(Beginning of RECORDS PROVIDED)

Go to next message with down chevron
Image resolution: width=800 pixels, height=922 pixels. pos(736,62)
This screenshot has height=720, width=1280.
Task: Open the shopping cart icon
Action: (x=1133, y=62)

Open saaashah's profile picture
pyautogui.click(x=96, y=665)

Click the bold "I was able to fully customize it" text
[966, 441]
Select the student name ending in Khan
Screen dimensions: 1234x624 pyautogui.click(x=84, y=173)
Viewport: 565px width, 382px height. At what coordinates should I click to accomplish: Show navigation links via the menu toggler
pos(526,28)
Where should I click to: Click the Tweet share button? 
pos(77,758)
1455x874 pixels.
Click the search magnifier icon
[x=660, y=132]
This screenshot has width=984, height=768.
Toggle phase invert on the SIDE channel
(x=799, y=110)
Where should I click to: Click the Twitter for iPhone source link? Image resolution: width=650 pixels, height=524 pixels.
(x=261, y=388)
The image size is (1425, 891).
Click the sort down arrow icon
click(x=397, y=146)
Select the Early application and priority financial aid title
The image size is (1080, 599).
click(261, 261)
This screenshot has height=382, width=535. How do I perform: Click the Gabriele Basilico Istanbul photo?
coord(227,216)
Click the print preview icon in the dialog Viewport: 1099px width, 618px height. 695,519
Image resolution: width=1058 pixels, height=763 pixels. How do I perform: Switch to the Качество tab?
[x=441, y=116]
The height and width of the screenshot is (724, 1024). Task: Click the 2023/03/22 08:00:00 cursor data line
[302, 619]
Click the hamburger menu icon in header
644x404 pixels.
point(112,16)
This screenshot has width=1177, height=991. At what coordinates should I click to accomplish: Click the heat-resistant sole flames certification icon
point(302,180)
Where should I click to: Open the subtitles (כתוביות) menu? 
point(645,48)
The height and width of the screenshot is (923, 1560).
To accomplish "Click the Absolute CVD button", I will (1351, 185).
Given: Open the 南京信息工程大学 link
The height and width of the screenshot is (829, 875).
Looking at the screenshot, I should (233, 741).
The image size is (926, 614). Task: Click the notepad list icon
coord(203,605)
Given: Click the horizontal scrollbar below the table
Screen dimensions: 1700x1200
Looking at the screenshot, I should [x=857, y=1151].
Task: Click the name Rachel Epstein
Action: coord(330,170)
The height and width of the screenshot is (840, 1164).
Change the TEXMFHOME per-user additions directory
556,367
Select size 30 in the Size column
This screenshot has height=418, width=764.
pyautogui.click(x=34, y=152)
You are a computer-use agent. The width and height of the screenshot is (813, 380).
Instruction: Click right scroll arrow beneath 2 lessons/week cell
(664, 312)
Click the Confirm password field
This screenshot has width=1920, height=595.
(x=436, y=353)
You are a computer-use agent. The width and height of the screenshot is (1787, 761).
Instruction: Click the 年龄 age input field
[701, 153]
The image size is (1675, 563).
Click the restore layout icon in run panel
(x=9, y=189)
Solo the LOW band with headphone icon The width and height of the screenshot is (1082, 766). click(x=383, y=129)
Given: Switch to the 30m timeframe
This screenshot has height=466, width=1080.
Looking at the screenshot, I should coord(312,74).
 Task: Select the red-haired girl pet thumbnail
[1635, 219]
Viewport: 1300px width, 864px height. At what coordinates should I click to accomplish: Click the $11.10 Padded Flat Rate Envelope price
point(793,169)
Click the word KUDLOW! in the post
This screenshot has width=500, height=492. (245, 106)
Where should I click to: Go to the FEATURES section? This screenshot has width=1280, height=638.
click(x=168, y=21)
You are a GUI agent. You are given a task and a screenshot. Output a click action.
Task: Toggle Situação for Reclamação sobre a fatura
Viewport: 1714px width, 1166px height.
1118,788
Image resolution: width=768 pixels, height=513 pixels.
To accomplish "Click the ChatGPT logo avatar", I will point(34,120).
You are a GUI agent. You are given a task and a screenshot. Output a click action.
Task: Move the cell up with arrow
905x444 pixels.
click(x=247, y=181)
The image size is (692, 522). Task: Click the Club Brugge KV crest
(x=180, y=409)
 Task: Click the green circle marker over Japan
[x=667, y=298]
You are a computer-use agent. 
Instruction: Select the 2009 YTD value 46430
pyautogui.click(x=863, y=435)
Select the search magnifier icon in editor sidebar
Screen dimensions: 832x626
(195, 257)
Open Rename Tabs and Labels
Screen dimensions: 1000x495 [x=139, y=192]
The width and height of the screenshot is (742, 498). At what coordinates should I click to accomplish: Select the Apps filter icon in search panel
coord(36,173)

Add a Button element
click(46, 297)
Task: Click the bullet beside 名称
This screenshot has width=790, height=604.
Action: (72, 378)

(End of RECORDS PROVIDED)

Could you return all lines from the records that include the word "will"?

### WORKED SOLUTION
To accomplish "Click the Absolute CVD button", I will (1351, 185).
To accomplish "Click the ChatGPT logo avatar", I will point(34,120).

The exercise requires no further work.